The output should be exactly the lines from the one containing "Task: Click the EK270047.5prime label" through the last line of the records, and only those.

Saved data entries
= = = = =

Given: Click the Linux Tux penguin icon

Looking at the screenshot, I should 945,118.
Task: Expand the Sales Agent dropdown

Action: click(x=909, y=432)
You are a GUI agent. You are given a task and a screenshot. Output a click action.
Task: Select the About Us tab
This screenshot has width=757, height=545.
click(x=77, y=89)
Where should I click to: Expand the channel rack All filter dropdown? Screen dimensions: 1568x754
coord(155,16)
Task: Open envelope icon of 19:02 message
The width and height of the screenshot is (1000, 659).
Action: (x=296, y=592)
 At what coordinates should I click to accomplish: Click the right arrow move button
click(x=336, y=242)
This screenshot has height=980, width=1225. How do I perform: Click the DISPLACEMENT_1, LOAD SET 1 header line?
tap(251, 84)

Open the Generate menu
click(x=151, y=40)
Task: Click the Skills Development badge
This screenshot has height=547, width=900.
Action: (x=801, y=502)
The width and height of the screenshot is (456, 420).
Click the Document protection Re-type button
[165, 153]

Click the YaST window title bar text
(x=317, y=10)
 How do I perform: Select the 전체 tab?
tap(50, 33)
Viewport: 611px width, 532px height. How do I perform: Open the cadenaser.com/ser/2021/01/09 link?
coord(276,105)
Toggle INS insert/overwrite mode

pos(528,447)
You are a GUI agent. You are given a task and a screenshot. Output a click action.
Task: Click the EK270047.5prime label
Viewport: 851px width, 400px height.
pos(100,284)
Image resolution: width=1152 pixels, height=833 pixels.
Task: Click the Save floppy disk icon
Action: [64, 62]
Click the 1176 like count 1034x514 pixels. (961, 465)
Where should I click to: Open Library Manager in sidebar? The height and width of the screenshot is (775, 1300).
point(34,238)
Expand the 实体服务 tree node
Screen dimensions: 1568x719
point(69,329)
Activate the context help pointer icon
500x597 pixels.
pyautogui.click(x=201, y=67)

= = = = =

TASK ANSWER
Task: Click the EK270047.5prime label
Viewport: 851px width, 400px height.
pos(100,284)
Image resolution: width=1152 pixels, height=833 pixels.
Task: Click the Save floppy disk icon
Action: [64, 62]
Click the 1176 like count 1034x514 pixels. (961, 465)
Where should I click to: Open Library Manager in sidebar? The height and width of the screenshot is (775, 1300).
point(34,238)
Expand the 实体服务 tree node
Screen dimensions: 1568x719
point(69,329)
Activate the context help pointer icon
500x597 pixels.
pyautogui.click(x=201, y=67)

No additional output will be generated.